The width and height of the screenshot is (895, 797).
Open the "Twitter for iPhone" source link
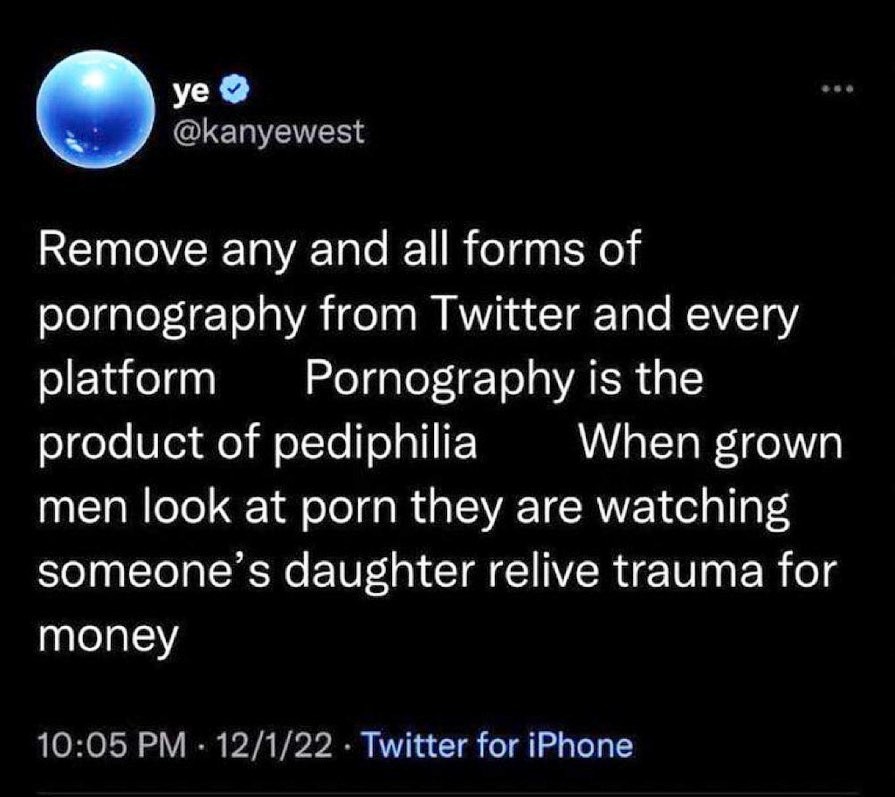[x=497, y=745]
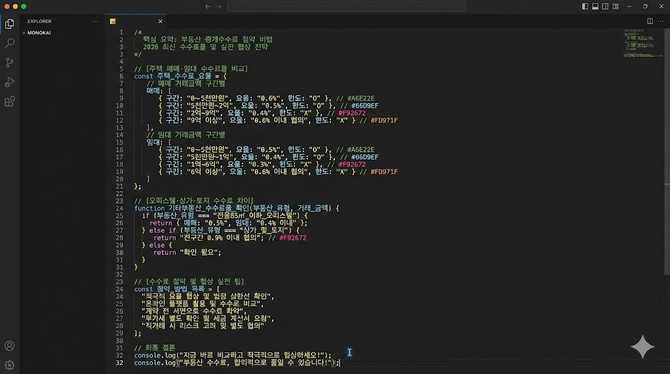Open the Manage settings gear

coord(9,365)
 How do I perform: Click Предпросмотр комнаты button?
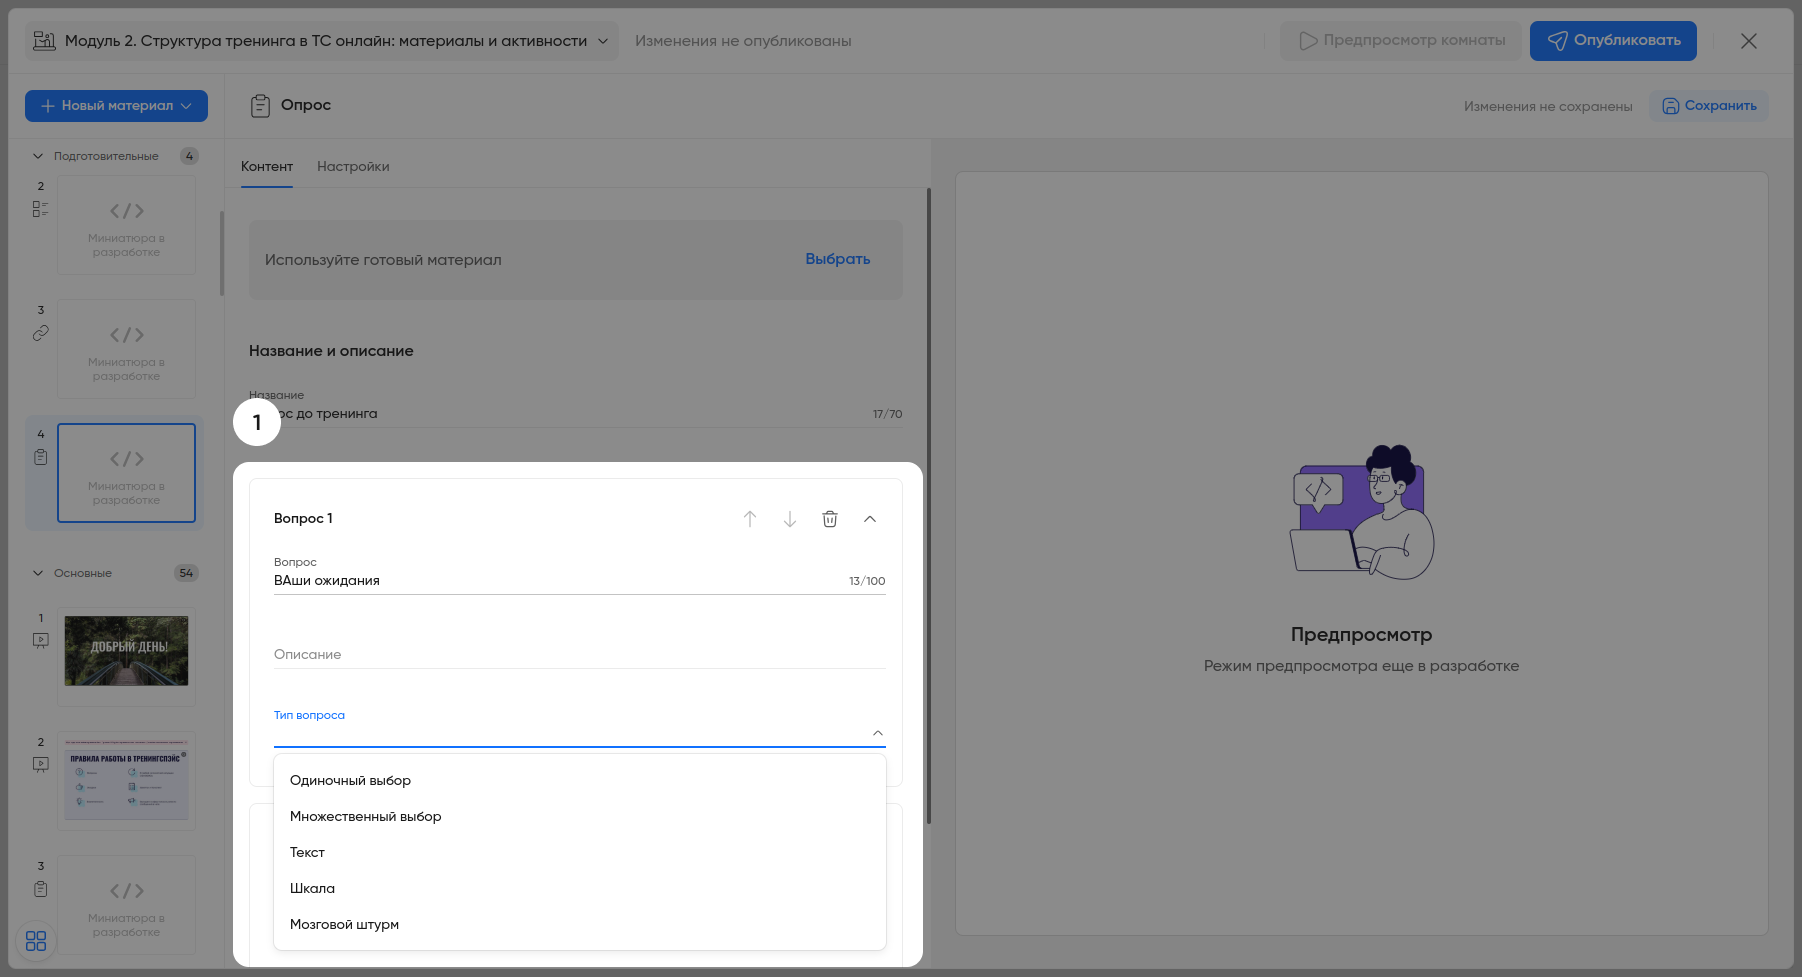(1401, 41)
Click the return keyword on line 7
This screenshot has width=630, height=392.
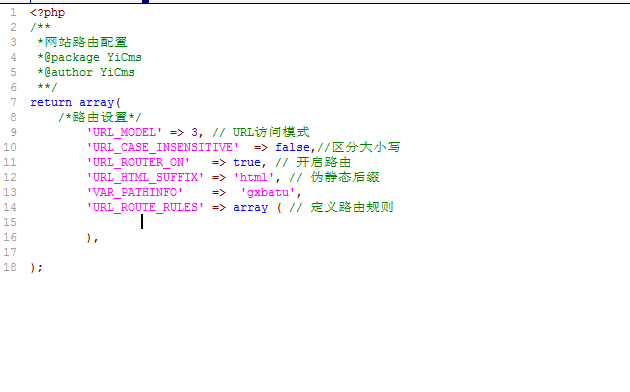(x=51, y=102)
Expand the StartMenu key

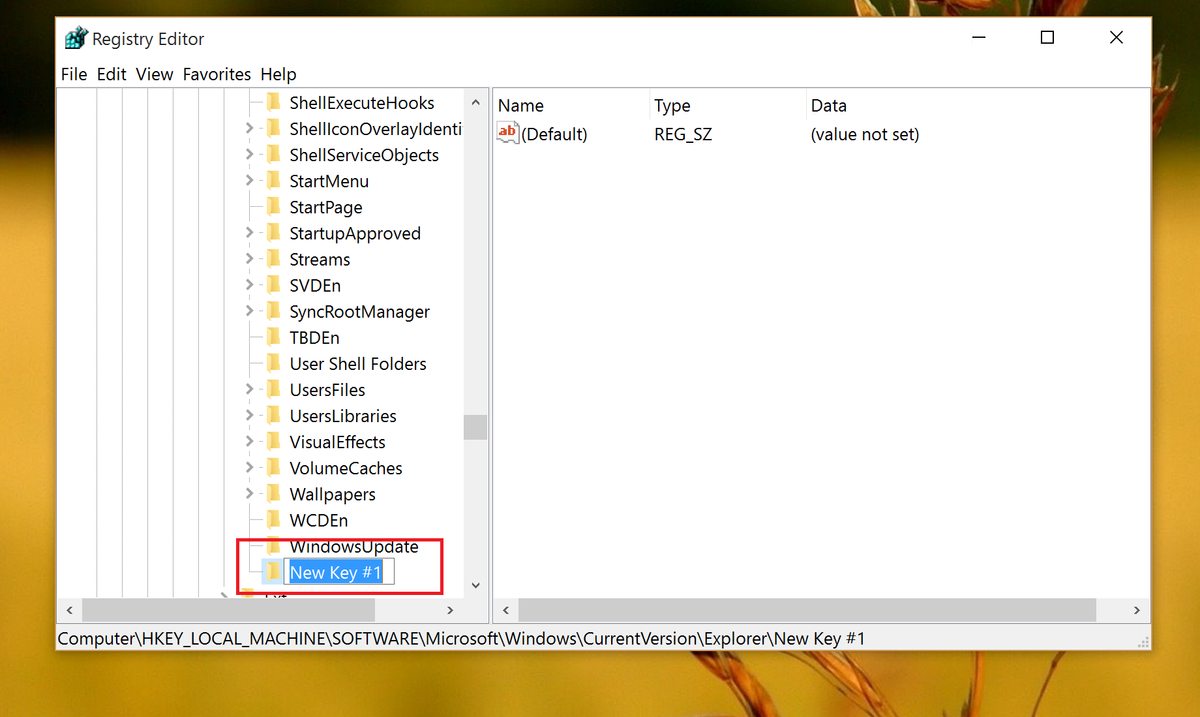pyautogui.click(x=250, y=181)
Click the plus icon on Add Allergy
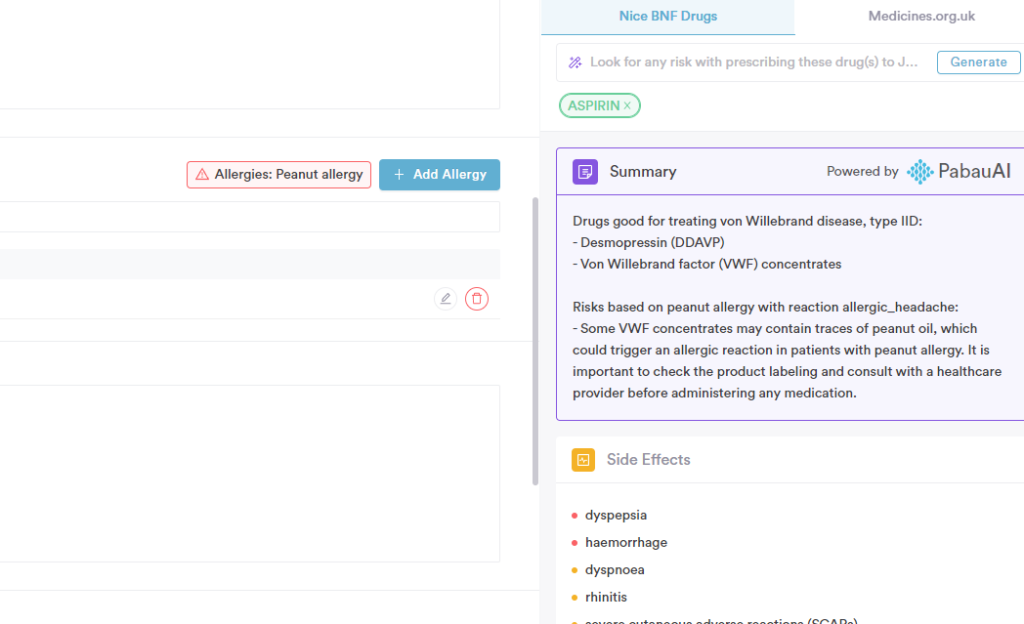 [399, 175]
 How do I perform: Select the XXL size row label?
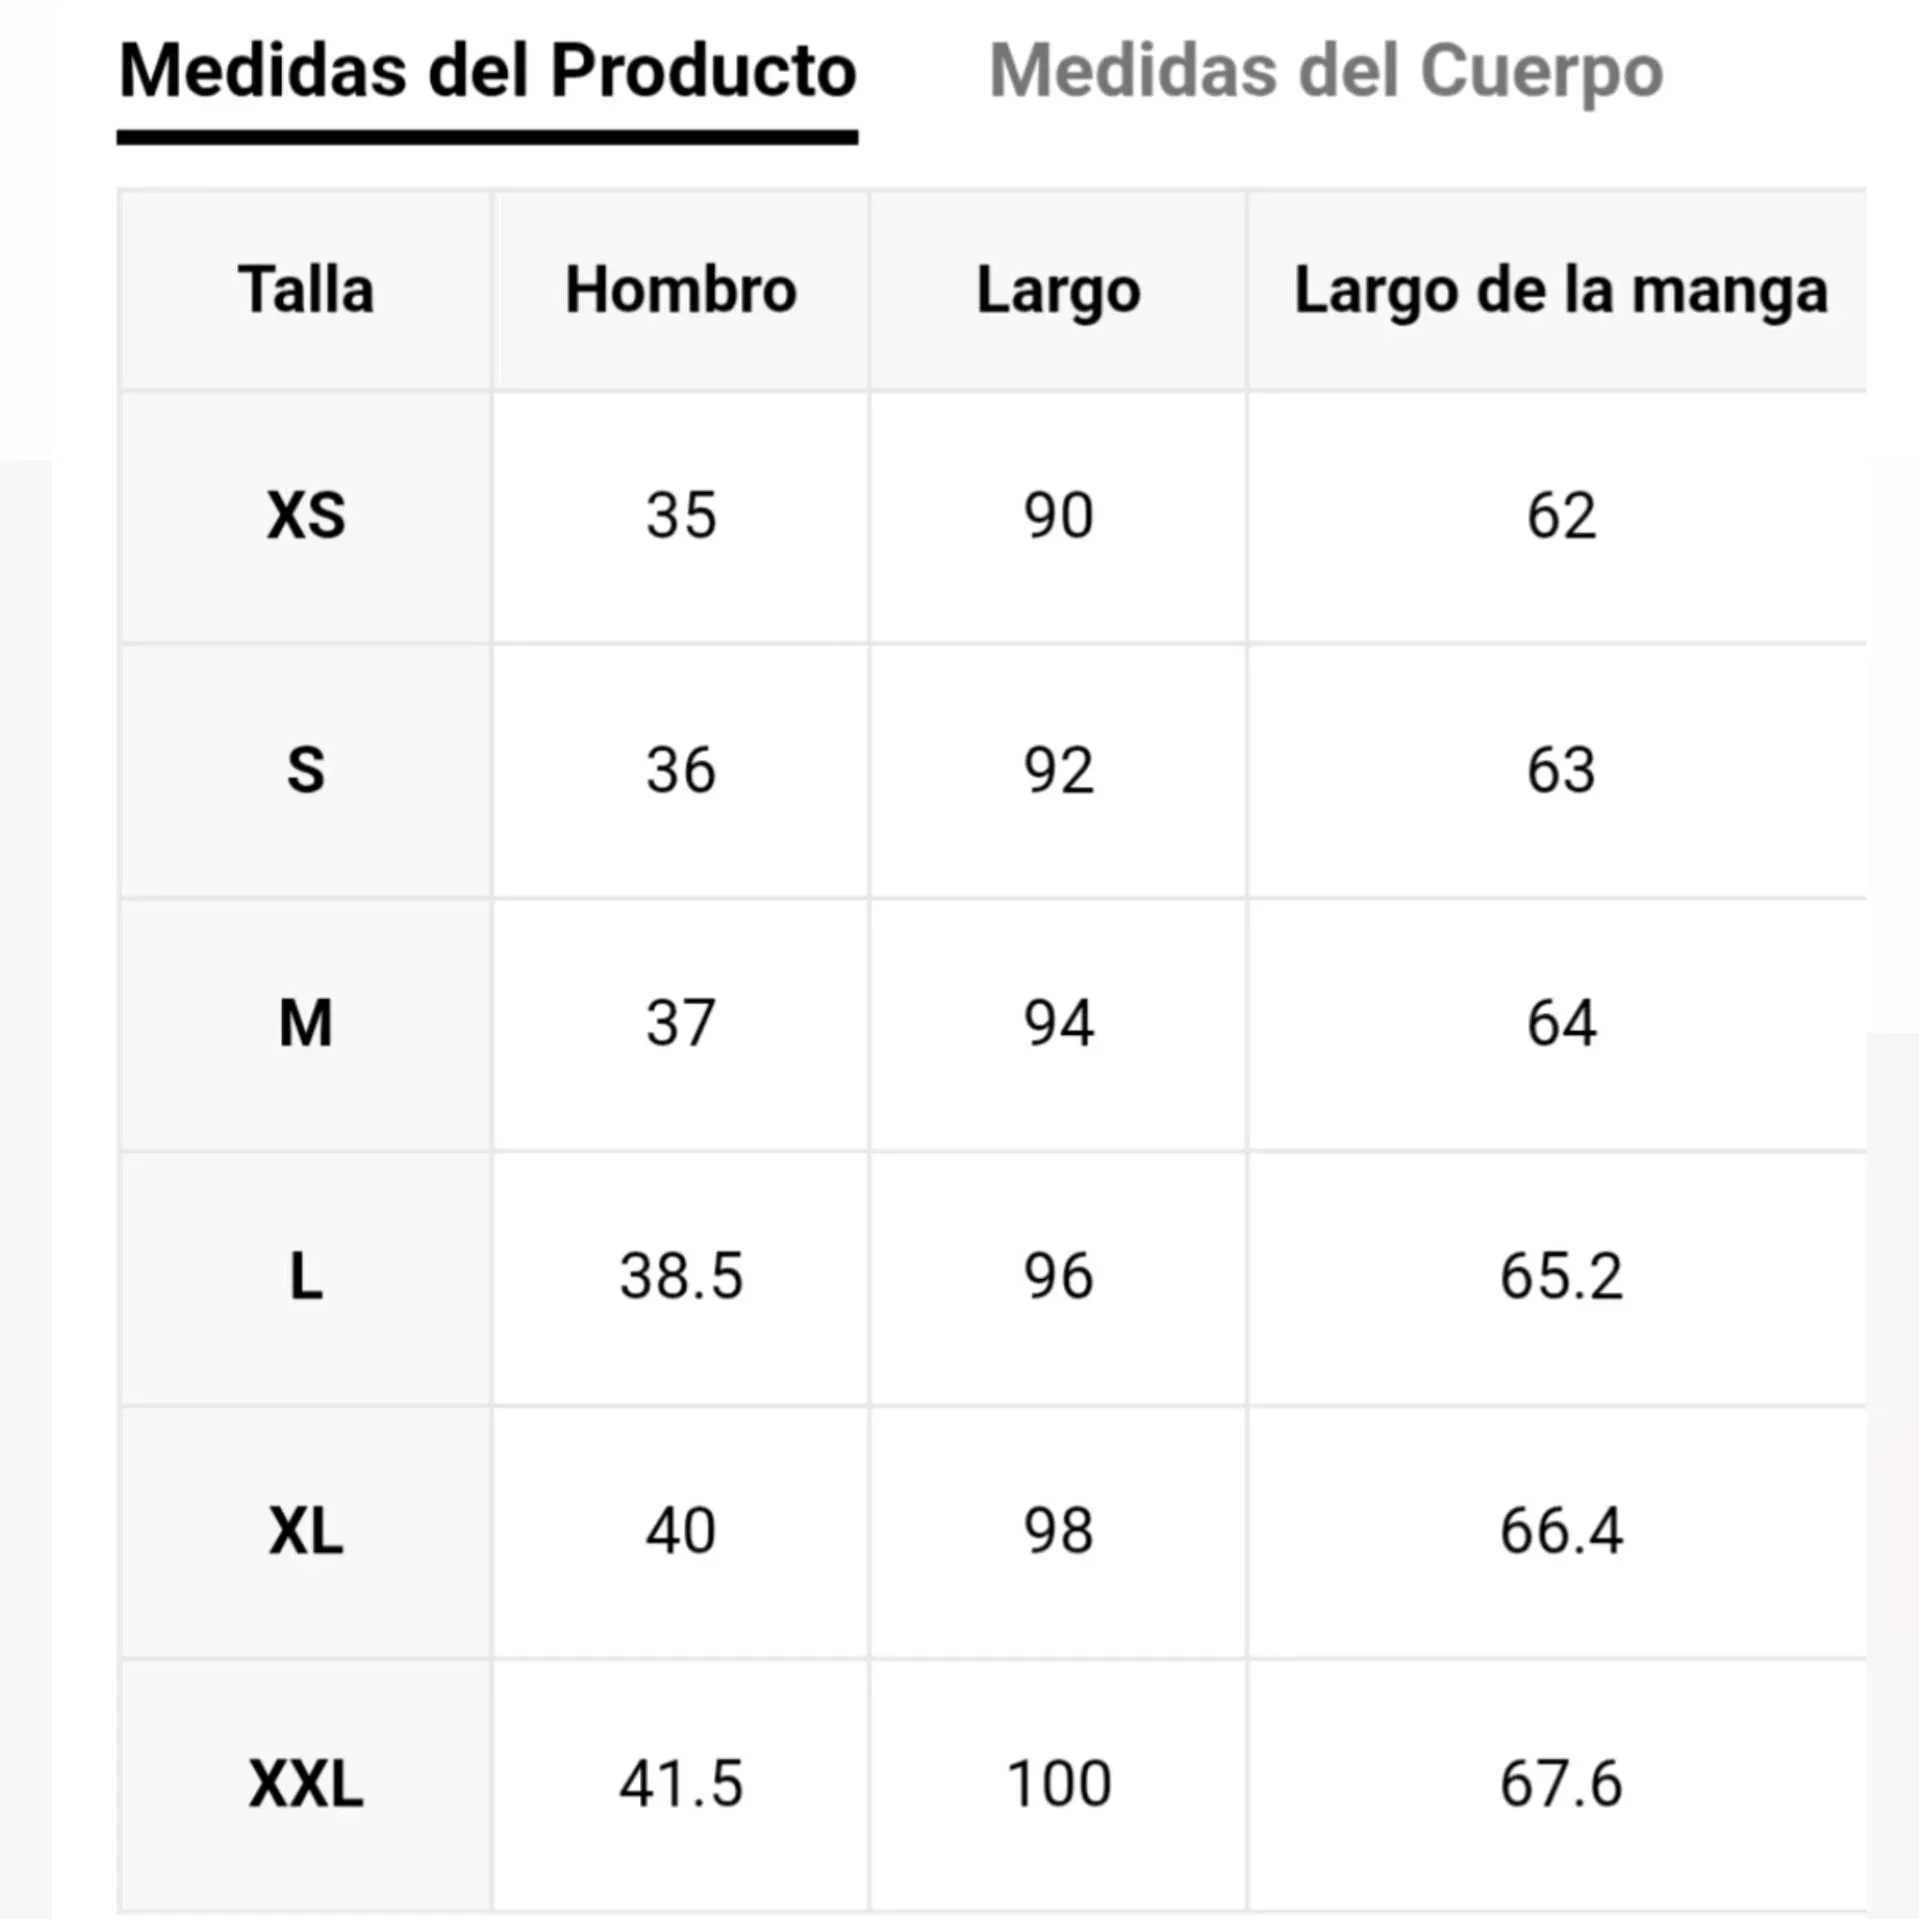pos(306,1784)
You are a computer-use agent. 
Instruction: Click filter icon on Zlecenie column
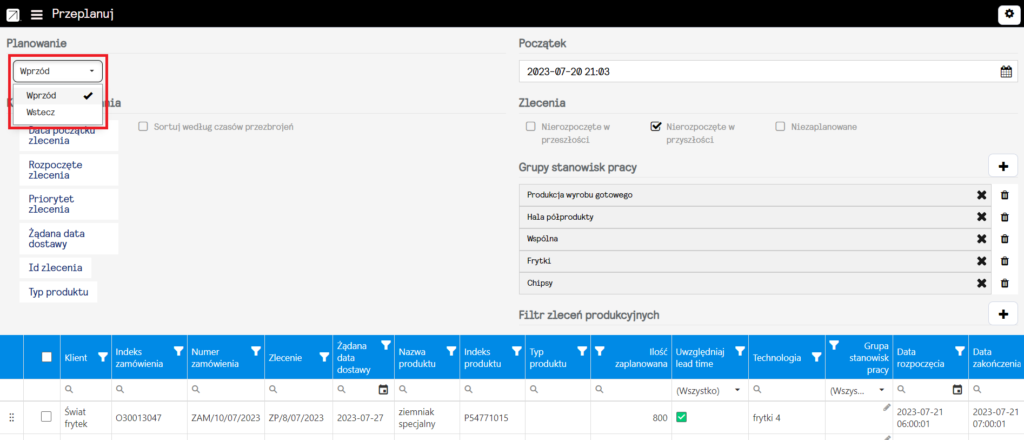(323, 356)
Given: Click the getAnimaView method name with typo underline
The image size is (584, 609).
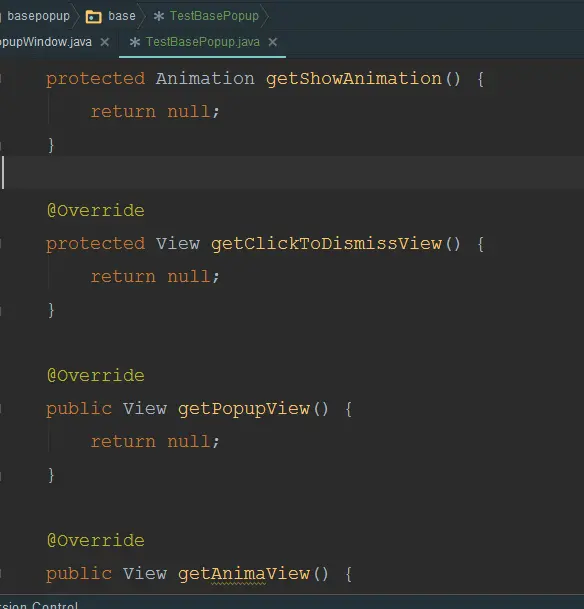Looking at the screenshot, I should tap(244, 574).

________________

## [What is expected]
Everything in the records goes into your answer exactly, except the pictures.

## [Result of the task]
The width and height of the screenshot is (895, 797).
Open the "Twitter for iPhone" source link
[x=497, y=745]
Open the Manage settings gear

coord(9,365)
 How do I perform: Click Предпросмотр комнаты button?
(1401, 41)
Click the return keyword on line 7
This screenshot has width=630, height=392.
(x=51, y=102)
Expand the StartMenu key

pyautogui.click(x=250, y=181)
Click the plus icon on Add Allergy
 [399, 175]
 How do I perform: Select the XXL size row label?
pos(306,1784)
You are a computer-use agent. 
Instruction: Click filter icon on Zlecenie column
(323, 356)
Given: Click the getAnimaView method name with typo underline
The image size is (584, 609).
Looking at the screenshot, I should tap(244, 574).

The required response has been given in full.